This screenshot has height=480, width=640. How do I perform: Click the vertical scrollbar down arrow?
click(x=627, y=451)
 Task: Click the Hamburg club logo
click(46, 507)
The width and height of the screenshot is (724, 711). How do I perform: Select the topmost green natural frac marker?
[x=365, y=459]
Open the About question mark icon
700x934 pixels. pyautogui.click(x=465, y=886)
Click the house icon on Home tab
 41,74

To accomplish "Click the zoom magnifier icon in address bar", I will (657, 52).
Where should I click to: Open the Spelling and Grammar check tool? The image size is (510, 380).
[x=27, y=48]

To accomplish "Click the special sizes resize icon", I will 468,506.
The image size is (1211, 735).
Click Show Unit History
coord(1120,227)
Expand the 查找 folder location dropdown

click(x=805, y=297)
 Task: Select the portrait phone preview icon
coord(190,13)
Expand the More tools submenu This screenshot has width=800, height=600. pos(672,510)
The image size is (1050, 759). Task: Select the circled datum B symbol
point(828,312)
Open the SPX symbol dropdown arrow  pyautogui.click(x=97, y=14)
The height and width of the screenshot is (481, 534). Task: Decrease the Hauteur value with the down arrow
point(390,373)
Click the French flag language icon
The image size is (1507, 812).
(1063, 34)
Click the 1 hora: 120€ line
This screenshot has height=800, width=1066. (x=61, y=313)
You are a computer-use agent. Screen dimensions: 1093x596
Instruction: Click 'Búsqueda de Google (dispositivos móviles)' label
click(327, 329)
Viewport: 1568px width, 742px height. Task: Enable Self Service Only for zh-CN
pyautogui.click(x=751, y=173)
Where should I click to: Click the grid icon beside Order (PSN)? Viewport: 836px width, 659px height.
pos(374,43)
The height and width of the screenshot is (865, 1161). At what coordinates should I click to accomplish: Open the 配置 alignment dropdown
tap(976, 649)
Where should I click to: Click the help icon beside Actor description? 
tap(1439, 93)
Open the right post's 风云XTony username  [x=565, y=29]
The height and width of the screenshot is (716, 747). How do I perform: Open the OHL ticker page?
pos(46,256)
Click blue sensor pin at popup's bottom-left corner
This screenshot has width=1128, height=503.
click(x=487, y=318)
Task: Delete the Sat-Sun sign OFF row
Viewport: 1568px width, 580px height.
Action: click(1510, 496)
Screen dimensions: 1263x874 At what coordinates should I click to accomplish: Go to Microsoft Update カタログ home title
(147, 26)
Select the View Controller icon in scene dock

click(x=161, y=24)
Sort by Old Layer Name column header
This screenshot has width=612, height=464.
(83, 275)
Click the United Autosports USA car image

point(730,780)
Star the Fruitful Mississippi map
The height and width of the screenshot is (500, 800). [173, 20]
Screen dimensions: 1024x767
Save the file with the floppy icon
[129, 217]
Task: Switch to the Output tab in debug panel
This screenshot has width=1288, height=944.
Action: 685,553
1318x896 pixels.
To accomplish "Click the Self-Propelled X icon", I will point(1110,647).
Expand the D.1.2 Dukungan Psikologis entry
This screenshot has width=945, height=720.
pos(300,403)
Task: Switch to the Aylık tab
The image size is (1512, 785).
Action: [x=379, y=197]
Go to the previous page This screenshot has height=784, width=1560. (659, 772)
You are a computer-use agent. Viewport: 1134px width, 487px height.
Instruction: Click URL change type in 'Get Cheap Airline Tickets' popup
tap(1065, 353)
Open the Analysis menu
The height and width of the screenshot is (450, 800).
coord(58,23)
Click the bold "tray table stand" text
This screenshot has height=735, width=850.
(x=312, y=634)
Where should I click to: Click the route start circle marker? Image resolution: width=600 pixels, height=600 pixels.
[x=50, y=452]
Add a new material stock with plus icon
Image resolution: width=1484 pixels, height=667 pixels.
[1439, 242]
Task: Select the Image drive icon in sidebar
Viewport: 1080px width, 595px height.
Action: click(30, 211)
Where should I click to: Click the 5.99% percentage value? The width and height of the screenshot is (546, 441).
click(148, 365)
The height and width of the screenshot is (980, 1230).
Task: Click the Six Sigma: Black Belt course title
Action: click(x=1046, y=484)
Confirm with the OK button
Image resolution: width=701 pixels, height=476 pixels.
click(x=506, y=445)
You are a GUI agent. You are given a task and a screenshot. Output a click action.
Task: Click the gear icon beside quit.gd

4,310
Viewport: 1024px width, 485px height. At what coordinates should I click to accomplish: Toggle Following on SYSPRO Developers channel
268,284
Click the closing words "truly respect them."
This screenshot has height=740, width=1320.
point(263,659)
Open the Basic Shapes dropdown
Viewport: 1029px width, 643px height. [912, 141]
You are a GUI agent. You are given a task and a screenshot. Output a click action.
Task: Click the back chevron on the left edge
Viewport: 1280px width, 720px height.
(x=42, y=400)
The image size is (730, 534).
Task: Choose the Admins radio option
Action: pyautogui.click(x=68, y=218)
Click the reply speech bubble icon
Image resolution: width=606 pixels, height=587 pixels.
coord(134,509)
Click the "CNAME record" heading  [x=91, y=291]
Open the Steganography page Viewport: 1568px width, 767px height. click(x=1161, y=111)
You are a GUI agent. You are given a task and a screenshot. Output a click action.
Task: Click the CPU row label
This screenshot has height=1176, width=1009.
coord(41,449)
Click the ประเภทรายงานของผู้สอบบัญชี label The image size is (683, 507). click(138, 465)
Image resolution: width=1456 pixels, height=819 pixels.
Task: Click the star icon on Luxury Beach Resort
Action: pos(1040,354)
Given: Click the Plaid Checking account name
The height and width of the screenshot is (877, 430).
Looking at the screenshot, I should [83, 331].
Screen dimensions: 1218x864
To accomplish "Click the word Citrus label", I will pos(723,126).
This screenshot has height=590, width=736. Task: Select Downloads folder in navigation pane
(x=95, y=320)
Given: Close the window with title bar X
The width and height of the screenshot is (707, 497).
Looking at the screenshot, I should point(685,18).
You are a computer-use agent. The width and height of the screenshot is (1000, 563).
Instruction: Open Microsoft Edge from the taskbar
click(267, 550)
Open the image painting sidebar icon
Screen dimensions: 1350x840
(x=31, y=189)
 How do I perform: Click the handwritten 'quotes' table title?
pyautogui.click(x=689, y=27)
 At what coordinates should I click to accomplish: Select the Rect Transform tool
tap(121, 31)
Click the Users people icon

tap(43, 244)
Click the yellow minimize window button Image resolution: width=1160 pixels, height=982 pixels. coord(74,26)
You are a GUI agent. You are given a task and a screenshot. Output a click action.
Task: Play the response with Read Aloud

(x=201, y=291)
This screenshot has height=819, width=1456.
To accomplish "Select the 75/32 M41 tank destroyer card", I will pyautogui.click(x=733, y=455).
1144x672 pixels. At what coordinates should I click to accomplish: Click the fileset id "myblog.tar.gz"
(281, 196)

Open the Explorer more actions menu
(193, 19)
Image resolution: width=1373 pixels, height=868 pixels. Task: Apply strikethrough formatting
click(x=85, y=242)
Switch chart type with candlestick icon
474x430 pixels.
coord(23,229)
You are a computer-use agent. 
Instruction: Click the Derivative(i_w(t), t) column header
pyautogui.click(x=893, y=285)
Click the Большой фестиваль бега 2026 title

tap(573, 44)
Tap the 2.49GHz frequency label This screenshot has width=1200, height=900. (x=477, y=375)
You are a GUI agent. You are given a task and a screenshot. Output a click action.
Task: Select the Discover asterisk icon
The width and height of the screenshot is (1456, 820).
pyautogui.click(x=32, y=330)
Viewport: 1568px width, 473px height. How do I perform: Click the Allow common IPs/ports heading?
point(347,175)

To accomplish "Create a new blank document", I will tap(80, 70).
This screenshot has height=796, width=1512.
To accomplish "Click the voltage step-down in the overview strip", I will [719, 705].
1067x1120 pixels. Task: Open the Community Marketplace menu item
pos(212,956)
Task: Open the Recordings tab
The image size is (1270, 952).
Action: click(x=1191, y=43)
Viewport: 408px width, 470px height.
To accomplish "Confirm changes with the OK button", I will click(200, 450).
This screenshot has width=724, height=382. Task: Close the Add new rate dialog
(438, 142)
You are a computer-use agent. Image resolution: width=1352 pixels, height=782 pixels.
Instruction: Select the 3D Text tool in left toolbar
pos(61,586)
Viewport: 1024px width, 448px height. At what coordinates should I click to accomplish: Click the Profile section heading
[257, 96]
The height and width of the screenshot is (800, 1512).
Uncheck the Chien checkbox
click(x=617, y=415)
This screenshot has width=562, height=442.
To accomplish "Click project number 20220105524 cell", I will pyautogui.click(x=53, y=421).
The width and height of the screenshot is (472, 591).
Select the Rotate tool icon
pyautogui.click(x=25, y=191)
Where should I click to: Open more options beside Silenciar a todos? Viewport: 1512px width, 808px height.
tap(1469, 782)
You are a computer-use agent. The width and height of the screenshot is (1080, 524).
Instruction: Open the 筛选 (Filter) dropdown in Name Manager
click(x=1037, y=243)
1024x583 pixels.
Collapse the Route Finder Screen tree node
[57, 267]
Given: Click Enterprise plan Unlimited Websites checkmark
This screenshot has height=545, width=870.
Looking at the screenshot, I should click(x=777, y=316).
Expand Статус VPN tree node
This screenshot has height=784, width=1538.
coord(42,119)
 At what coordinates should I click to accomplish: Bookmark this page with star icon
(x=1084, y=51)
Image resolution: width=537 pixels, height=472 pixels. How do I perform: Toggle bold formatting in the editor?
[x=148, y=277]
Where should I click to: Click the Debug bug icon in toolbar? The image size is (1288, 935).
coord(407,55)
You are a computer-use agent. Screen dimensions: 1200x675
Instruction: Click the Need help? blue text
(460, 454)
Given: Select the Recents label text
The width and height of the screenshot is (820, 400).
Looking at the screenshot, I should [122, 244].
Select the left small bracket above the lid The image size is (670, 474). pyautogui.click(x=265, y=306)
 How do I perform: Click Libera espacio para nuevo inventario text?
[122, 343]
-------------------------
Request
Print the lines of the material from the line containing "Where should I click to: Open the" up to and including the line containing "This screenshot has height=800, width=1066.", reproducing each one exactly.

Worked solution
Where should I click to: Open the Spelling and Grammar check tool? The image size is (510, 380).
[x=27, y=48]

To accomplish "Click the special sizes resize icon", I will 468,506.
The image size is (1211, 735).
Click Show Unit History
coord(1120,227)
Expand the 查找 folder location dropdown

click(x=805, y=297)
 Task: Select the portrait phone preview icon
coord(190,13)
Expand the More tools submenu This screenshot has width=800, height=600. pos(672,510)
The image size is (1050, 759). Task: Select the circled datum B symbol
point(828,312)
Open the SPX symbol dropdown arrow  pyautogui.click(x=97, y=14)
The height and width of the screenshot is (481, 534). Task: Decrease the Hauteur value with the down arrow
point(390,373)
Click the French flag language icon
The image size is (1507, 812).
(1063, 34)
Click the 1 hora: 120€ line
This screenshot has height=800, width=1066. (x=61, y=313)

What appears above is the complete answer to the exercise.